誤魔化しても良いことはないので、その辺りは信頼できる。ちょくちょく王自らが来るし、常駐の兵士もストラティがみっちり躾……訓練した者達だ。彼は規律にとことん厳しい。
「と、この部屋です。」
「あぁ、ありがとうございました。じいちゃんは引っ張り出した方が?」
「そうですね、もう朝食も出来ていますし。」
まだ遠慮がちなミダロスに代わり、ソルがマギアレクを引き出すのも半年の間に定着した習慣だ。そろそろ面倒なので、引きこもり癖を治して欲しい、と自分の事を棚に上げて思っていたりするが。ミダロスが自室に引っ込む中、ソルはその部屋をノックもなしに押し開ける。ピッキングも慣れた鍵なら結晶も使わなくて出来てしまうようになった。

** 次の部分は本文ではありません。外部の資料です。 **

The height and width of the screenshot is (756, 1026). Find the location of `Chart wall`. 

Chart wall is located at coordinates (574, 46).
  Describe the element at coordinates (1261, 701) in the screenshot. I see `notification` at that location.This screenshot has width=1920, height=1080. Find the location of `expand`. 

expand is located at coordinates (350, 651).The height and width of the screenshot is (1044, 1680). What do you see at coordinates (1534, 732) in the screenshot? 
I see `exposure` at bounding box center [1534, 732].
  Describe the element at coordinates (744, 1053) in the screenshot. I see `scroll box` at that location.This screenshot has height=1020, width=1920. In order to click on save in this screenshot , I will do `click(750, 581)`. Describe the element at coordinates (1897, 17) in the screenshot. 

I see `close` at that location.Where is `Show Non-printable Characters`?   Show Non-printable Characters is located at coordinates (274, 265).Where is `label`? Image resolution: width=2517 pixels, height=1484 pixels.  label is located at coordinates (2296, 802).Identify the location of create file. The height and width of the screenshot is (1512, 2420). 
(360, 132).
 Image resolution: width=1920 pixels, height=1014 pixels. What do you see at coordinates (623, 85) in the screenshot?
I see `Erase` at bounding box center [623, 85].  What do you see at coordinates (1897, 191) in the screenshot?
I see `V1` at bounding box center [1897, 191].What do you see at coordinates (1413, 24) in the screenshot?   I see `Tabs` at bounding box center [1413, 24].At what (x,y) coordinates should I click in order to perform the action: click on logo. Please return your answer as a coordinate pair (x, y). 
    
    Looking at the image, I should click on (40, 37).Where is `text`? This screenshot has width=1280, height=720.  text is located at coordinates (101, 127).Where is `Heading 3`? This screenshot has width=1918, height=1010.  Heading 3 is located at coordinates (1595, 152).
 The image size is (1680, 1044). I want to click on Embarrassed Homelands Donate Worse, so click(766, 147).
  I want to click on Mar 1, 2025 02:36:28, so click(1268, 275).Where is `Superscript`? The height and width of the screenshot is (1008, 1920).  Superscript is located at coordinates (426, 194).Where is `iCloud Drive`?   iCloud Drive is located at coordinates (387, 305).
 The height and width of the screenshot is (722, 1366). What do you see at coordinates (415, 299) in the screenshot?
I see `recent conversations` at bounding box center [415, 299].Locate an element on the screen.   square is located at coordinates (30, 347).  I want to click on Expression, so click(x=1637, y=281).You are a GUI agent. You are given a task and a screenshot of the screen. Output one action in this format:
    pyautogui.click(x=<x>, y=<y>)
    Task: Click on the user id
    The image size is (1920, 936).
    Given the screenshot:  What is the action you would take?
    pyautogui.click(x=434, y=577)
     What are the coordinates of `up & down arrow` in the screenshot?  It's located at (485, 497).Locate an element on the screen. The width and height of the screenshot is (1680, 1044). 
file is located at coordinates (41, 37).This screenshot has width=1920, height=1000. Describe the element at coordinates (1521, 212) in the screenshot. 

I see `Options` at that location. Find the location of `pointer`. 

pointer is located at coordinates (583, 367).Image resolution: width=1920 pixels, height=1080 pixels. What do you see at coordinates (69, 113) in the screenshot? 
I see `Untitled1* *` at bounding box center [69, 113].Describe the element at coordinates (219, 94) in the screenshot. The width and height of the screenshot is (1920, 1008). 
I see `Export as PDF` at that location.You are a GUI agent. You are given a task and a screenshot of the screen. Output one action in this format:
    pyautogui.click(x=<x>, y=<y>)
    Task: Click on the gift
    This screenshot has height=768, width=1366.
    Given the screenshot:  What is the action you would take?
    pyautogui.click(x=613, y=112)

書斎の様なその場所で、マギアレクが黙々と紙に向かって手を動かしていた。
「じいちゃん、久しぶり。」
「んぉっ!?」
どうやら本気で気づいていなかった様で、肩を跳ねさせたマギアレクが振り返った。
「おぉ、ソルか。三週間ぶりかの?」
「そんぐらいかな。ほい、これお土産。」
「なんじゃ?」
「アーツ。」
「ほぅ、これがか。シラルーナから聞いとるよ。」
丁寧に詰められた数々の過程の魔方陣を、マギアレクは簡単に目を通して机においた。一枚は手に持ったまま、あっという間に展開する。魔力をある程度動かせるまで修練したマギアレクは、魔術師としては周囲と比較できないだろう。
「ふむ、再現出来とるの。」
「密度は少し不安定だけどな。後、魔力と接触し続ける必要あり。吸収と回収以外も無理。」
「それは別途、付与でつければ良かろう。接触の必要は致命的ではあるが……ええ出来じゃろう。」
「それはそうと、朝食だってよ。ミダロスさんが困ってた。」
「あやつはまだ遠慮するんか。お主の時は三ヶ月位で怒鳴り込んで来んかったかの?」
「年齢の問題もあんじゃねぇ? あのときの俺、九才だぜ。」
マギアレクが結晶の杖を放り投げ、消えていく経過を見ながら話す。ソルが先に出れば、マギアレクも後に続いた。落ち着いた雰囲気の廊下は、良い匂いに満ちた通路となっている。どうやら、食事は既に出来上がっているらしい。
ソルはこの後、確実にカークが挑んでくるのを見越して、早めに帰りたかったのだが。ここまで匂いが届く量があるなら、ソルも朝食に招かれるだろう。ソルの顔をチラと見下ろし、マギアレクは口角を上げる。
「分かっとるようじゃの? この時間を選んだのは、失敗じゃったのう。」
「まだ起きてねぇと思ったんだよ。予想は外れたし、散々だな。」
「そこまで毛嫌いせんでもええじゃろ。」
「嫌いってか苦手なんだよ。うるせぇし、燃えてるし。俺の嫌なもんの詰め合わせじゃんかよ。」
ソルはぐいぐい来る人が苦手だ。ベルゴも同じ理由で冷たい対応になる……彼の場合は不信感もあるが。そして火には良い思い出も無い。嫌なやつでは無い、しかし苦手な物は苦手なのだ。こればっかりはどうしようもない。
「儂はええんか。」
「じいちゃんは、しつこくはねぇし。たまにうるさいけど。」
「一言余計じゃろ、それ。」
慣れた相手なら、多少は近い距離感でも問題ない。ソルとマギアレクが小突きあいながら、食堂に席を移した。
入ってみれば、既に多くの人は食べ終わった様で、空席が目立つ。そこに残っていたのは二人。シラルーナとエアルという少年だ。二人がソル達に気づく前に、後ろから声がかかる。
「あぁ、お祖父様。おはようございます。」
「ミダロスか、おはよう。」
共に入ってくる三人に、二人もすぐに気づいた。シラルーナの顔が分かりやすく明るくなり、エアルは頭を下げた。
「兄さんがすいません、ソルさん。」
「いや、謝られる程でも無いよ。」
「本人がおらんと大人しいのぉ。」
「エアルに当たっても、しょうがないだろ。」
カークの兄弟にしては、エアルは随分と落ち着いた少年だ。爽やかだが、見方によっては少し弱々しい印象さえ受ける。山で動物でも束ねていそう、とソルが評したカークとは正反対だ。
そんなエアルは、今まで書庫に籠っていたらしい。先程は外に出ていたので、良い機会だと広げた本を片付けてきたのだろう。現在、マギアレク・セメリアスの仕事は主に教育。魔術師として、学者として、多くの弟子をとっている。エアルもその一人であり、何年も学んでいるのだ。
「食べ終えたら、久しぶりに付き合え。ちと動きたい気分じゃ。」
「えぇ。俺はまだ「闇の崩壊」の実用化、進んでないんだけど。」
「別に、研究は逃げんじゃろうが。」
結局ソルが折れて、朝食に入る。僅か半年の間にしっかりと馴染めているのは、マギアレクの立場ゆえというのもある。しかし。それよりも、この場所も悪くないとソルが思えているのは大きいだろう。未だ卵であるテオリューシア王国は、既に多くの人に安心を与える場所に成長していた。